Les Vieilles Canailles, Aix en Provence, 7 Rue Isolette reviewed by Perestrello Geller
Lunch 23 euros for 3 courses, a la carte evening
On reflection I think I must have been hypnotised. It’s the only explanation really. I’m not a fan of strange cuts of meat, but I ordered the most bizarre combination of food.
‘Look into my eyes,’ said Pierre the ultra-enthusiastic young owner of Les Veilles Canailles (the old rascals) bistro, ‘for starters we have a carpaccio of pig’s feet, it’s a house speciality, it’s vraiment extraordinaire, it has to be eaten to be believed…’ I nodded my agreement.
‘Next there is a slow cooked beef stew,’ Pierre continued with the enthusiasm of a gourmand, ‘the cheek of course, wonderfully tender, and then for textural variety, the tongue, a melt in the mouth delicacy, and of course bone marrow.’
I’ve eaten cow’s tongue before and I can tell you it’s an enormous inedible rubbery piece of meat, and yet I nodded once again. My order was made even more extraordinary by the other lunchtime choices. I could have had a Corsican charcuterie salad to start. And not just any old charcuterie salad, charcuterie made exclusively for the Vieilles Canailles restaurant by the owner’s best friend in Corsica. For a main I could have had a ballotine of chicken and pomme puree. My dining partner very much enjoyed both. I on the other hand was stuck with strange pieces of pig and cow.

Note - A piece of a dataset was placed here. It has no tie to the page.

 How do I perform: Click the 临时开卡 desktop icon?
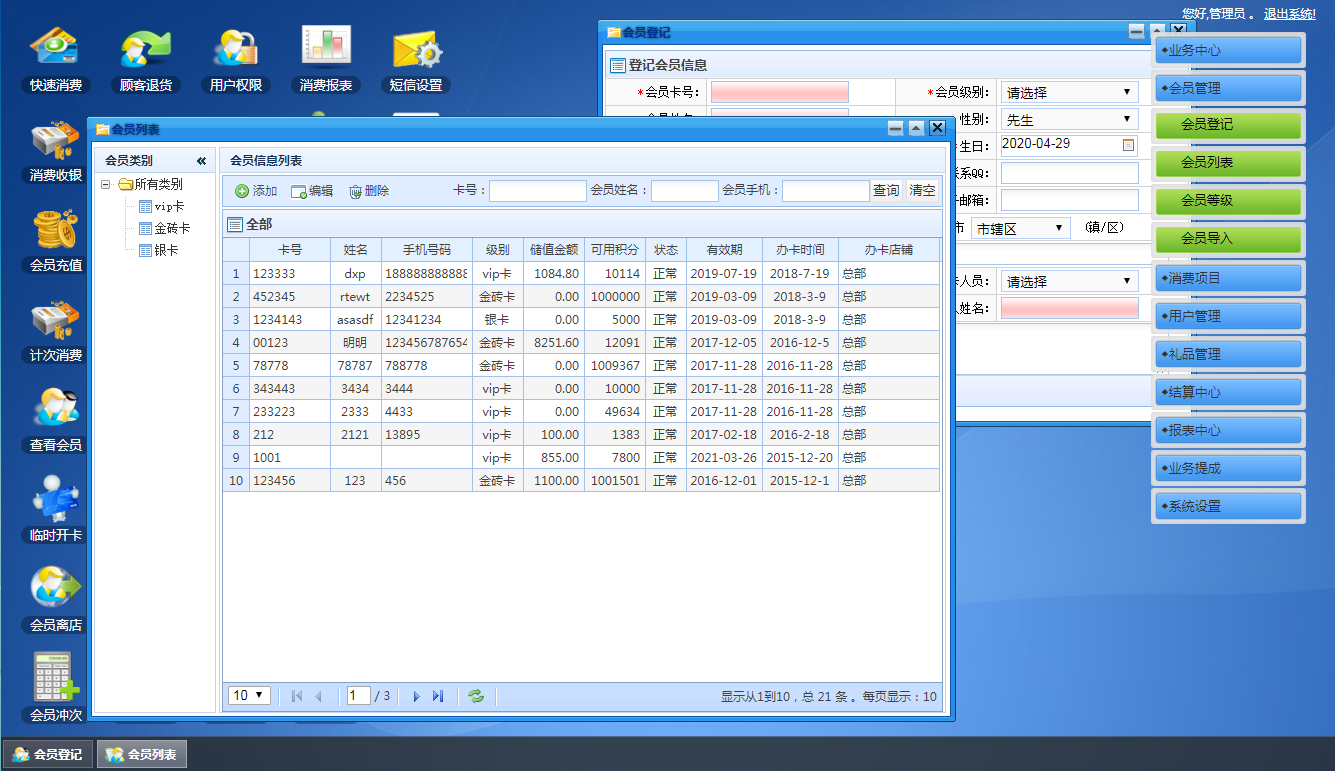click(x=55, y=500)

Perhaps it was the atmosphere of the place that put me in touch with my inner French man. Despite recently celebrating its first birthday Les Vieilles Canailles feels more like a pop-up, the converted front room of somebody’s house. The dining area is tiny, perhaps 20 covers, and each table is personally attended to by Pierre, the owner, come waiter, come chef, come washer-upper. The music helps of course with Serge Gainsborough singing the track from which the restaurant takes its name (press play in banner). Bottles of wine, personally chosen by Pierre, line the walls. The ambiance is one of conviviality and well-being. It’s restaurant alchemy. People dining close to each other enjoying every second of their lunch. If Pierre could bottle the experience, and sell it as a franchise he’d make a fortune. The problem is he’d have to clone himself a thousand times.

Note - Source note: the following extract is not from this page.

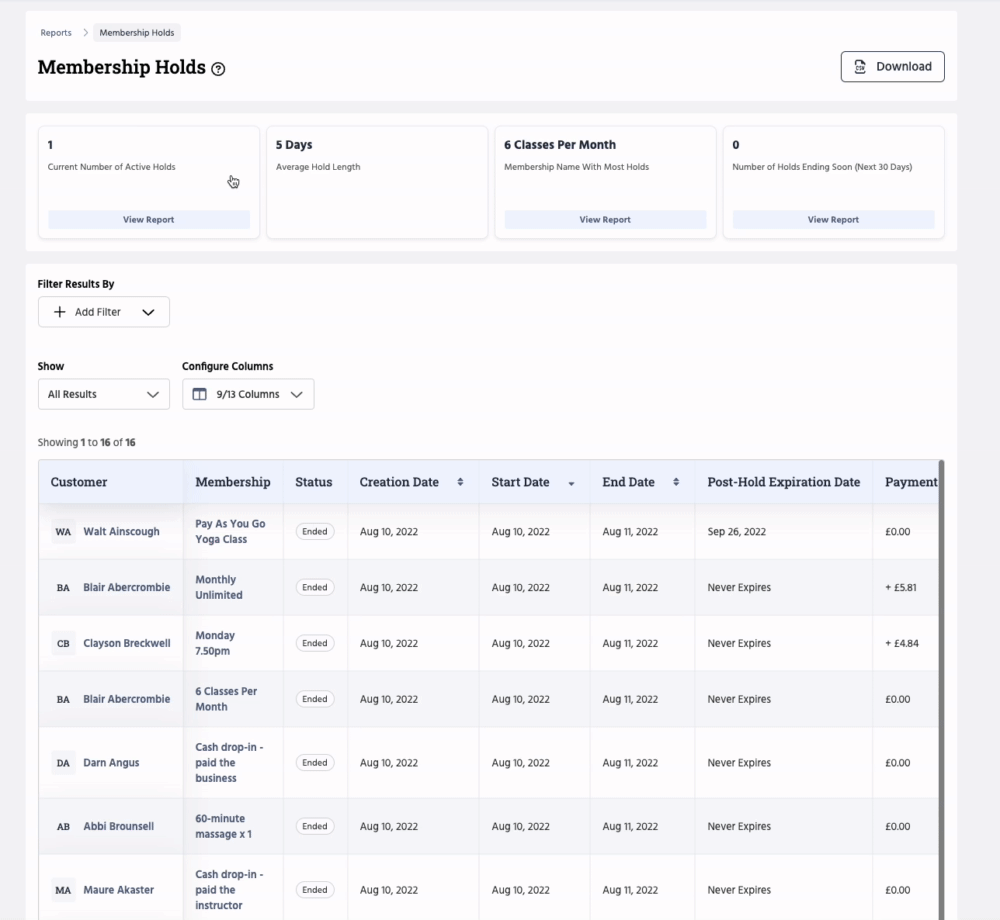Click the CB avatar for Clayson Breckwell
Image resolution: width=1000 pixels, height=920 pixels.
point(63,643)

On to the food. Carpaccio of pig’s foot was surprisingly edible. It wasn’t a carpaccio in the true sense with the word referencing the thinness of the slicing of the meat, rather than a raw marinade. Instead the pig’s foot had been tenderly treated to at least a day cooking before being pressed into a terrine and finally served to me. The slices had a gelatinous quality that my palate never quite came to terms with, but the marriage of the finely diced spring onions, the dressing and the meat, did win me over, and I cleaned my plate.

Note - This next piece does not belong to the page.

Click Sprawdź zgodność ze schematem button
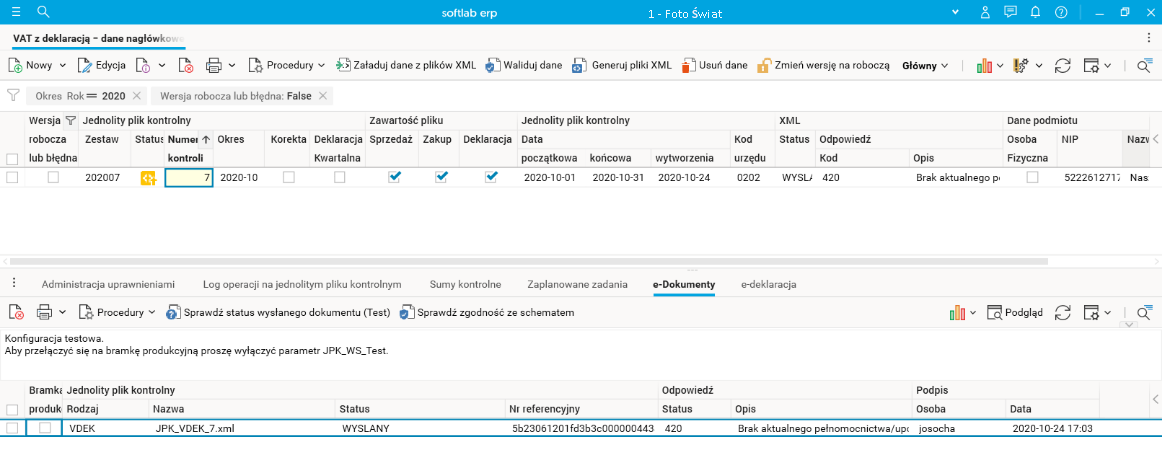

The stew I thought would be easier to palate. And half of it was. Beef cheek when cooked well is wonderfully tender. The accompanying sauce, was unusual, light, delicately flavoured and tending towards a broth. The beef tongue though was as bouncy as a trampoline. Every time I tried to get a mouthful down, the damn thing would spring back up on me. My poor dining partner who pronounced her chicken quite delicious couldn’t quite understand why I was taking so long to clear my plate.
Les Vieilles Canailles is a great dining experience. Don’t be put off by my squeamishness, in the evening there is a full a la carte menu, with not a tongue in sight, and at lunch for the sensible there are plenty of safe options. At least, thanks to Pierre, I am no longer a pig’s trotter virgin. Instead like him and his clientele I’m a right rascal.